After their escape to Eastern Armenia, my aunt lost her firstborn, Narek, due to her chest injury. Having already once lost his identity in the Turkish prison, my grandfather mourned the emptiness and shame of the coming days, losing his faith in the possibility of following certain creeds or philosophies, and caring for his family at the same time. His diary is filled with desolate statements signaling the anguish and pain that he carried with him till the last days of his life: “A man who follows an idea has no right to form a family.” Also: “An idea ends where your child’s pain begins.” Or: “Those who perish are called dead, those who fall are called heroes, but what do they call those who live and feel ashamed for their existence?” he writes in a bitter tone. My grandfather, who was a lively conversant, who liked to read and was always cheerful, becomes reclusive in his new home and avoids all kinds of meetings, and calls everything empty, filled with air like a balloon, saying that ideas can only exist in books. He never wished to recover his priestly appearance or to keep a beard, he even rejected the prefix “Ter,” which indicates one’s service to the Lord: “Ter was left in that cell, on the floor, under my beard-strewn frock, between the cross and the Bible. Ter is someone who died on the cross. My father is a true Ter-Hovhannisian, he died under the cross with his people. What Ter-Hovhannisian am I?” He was overcome with despair: “There are many ways of not being, and being dead is the most painless of all.” Although the family had the means to travel to Europe, my grandfather chose to stay in Eastern Armenia, which was closer to their ancestral homeland, where he hoped to return. Mustafa had helped them get across to the border safely, escorting them in person and sparing nothing to make their passage comfortable. When parting, they hoped to see each other again in the future. Leaving their prosperous life behind, the family members embraced the difficult reality of exile. Life nevertheless continued.

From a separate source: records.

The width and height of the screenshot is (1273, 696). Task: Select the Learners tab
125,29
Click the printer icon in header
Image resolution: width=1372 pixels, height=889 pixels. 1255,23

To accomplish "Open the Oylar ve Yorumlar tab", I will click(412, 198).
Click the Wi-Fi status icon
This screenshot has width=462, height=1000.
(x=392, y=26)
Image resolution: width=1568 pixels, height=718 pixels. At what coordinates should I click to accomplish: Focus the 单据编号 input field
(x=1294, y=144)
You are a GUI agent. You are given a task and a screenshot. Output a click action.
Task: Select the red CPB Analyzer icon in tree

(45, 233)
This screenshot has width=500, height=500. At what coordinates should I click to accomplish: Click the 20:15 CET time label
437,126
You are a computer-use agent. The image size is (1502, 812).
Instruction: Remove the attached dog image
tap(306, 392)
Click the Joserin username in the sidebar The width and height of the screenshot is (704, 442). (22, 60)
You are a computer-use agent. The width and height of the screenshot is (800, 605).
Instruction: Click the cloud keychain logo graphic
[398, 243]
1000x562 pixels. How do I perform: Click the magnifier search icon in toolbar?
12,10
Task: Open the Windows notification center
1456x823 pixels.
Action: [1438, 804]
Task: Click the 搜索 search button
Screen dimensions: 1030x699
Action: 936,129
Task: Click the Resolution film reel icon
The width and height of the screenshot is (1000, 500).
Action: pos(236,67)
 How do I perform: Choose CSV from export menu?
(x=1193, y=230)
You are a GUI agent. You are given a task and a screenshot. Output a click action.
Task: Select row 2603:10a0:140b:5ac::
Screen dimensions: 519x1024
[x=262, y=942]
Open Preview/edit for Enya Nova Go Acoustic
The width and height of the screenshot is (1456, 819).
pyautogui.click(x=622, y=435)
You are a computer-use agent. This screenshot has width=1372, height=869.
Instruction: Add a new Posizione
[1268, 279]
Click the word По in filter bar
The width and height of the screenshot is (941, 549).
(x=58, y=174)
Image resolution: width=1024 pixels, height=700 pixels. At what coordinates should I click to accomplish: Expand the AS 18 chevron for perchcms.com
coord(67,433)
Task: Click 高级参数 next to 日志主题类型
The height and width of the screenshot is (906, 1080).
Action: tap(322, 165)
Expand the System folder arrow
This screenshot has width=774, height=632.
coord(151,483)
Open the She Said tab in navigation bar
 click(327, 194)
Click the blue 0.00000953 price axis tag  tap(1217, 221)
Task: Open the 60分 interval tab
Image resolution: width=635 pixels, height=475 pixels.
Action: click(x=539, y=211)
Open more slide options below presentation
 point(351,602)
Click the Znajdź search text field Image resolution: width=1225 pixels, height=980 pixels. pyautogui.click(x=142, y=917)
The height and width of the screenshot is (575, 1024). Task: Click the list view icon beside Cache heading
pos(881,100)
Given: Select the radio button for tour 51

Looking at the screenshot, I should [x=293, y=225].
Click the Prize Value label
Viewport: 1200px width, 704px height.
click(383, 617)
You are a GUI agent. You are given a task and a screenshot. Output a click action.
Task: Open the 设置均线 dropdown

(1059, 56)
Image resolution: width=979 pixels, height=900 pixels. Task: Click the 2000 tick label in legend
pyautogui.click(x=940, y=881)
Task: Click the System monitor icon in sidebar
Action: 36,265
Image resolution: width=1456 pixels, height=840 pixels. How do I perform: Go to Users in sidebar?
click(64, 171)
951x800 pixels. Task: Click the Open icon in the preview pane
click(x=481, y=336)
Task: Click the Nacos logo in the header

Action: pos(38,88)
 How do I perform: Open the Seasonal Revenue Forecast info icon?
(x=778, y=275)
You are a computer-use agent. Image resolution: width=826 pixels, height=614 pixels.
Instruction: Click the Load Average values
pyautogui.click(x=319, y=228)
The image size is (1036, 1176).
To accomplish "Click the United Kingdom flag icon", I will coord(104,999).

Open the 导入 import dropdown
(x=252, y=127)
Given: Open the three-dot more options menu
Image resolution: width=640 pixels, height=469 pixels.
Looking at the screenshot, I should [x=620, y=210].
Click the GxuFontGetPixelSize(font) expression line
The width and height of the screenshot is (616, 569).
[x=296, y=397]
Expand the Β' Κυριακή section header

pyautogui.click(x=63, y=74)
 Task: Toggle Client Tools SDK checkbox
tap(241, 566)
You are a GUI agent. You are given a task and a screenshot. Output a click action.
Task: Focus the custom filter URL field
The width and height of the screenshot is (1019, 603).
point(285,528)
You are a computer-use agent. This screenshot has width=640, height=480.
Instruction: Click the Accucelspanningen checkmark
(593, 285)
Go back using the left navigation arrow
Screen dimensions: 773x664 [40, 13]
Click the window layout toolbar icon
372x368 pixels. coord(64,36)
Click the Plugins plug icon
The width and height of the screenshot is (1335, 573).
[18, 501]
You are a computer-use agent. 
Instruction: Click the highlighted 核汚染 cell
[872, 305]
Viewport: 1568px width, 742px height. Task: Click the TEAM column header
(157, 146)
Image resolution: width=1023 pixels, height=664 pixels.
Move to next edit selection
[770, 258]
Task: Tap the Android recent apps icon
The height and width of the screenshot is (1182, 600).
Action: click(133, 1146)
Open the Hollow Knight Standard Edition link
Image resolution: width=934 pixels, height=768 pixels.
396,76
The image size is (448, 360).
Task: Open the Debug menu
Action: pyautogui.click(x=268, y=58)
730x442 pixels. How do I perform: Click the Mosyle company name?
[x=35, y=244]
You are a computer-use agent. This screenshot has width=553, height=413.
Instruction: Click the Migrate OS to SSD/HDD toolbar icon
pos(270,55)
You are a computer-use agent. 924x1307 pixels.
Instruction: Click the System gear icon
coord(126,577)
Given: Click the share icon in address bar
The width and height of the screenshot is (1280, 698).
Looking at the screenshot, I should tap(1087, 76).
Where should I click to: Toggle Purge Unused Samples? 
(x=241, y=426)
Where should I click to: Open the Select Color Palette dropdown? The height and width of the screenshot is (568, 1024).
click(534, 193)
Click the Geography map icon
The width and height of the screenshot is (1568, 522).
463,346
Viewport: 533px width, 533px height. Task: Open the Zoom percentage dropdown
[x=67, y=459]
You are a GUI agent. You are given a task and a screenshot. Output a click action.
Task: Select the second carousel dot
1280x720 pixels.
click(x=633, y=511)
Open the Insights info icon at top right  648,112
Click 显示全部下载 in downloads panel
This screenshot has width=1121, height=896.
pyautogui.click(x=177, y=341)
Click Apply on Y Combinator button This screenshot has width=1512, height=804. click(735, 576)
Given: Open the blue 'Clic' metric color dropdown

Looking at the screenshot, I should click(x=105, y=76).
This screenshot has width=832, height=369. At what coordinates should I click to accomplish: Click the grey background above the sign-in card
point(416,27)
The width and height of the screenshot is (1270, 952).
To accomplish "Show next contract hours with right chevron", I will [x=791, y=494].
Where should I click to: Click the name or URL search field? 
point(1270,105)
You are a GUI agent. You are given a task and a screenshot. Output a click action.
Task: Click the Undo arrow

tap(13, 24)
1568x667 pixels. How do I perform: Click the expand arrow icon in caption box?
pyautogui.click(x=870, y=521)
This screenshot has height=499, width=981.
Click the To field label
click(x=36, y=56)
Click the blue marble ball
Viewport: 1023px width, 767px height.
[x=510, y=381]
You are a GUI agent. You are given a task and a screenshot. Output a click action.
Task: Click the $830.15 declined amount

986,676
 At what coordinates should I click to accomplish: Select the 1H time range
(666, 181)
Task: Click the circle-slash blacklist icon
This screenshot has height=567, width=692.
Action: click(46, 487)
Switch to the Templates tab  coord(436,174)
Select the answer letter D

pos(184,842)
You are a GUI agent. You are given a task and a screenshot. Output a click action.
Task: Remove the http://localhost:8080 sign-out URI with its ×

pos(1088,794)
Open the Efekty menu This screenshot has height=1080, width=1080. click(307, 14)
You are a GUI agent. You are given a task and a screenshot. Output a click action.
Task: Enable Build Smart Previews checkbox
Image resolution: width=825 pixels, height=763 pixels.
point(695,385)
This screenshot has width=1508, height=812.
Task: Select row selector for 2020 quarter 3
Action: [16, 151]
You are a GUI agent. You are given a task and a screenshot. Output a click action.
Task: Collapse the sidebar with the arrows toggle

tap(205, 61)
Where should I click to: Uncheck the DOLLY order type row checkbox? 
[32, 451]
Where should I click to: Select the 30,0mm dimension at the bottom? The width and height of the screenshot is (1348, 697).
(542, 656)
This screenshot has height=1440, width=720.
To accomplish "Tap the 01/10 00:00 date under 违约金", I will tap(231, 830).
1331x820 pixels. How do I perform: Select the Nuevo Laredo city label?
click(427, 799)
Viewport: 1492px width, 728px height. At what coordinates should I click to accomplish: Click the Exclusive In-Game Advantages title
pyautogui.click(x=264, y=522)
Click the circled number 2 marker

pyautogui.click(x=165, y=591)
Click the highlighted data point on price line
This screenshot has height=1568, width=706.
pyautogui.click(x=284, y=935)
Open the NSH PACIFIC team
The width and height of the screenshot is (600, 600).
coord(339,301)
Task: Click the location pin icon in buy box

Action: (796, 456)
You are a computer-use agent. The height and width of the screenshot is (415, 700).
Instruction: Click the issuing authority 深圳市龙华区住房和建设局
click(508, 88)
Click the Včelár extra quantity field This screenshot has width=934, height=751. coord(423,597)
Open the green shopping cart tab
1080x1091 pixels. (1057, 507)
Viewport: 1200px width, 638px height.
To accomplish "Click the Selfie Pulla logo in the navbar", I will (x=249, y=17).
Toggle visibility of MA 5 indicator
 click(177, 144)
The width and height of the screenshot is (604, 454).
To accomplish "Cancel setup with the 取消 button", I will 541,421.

It would seem that after their escape from Van the family would find security and a possibility for a dignified life on the other shore of the River Arax, but “the ghost of the barbarians,” who had authored many tangible and intangible wounds, had crossed the border with them hidden in the folds of their memory. Each member of the family had to wrestle individually with this horrific ghost until the very end of his or her life.
People continue to experience the Catastrophe in their individual lives. As my grandfather wrote in his typically laconic style: “. . . I got my share of the catastrophe in the form of salvation.”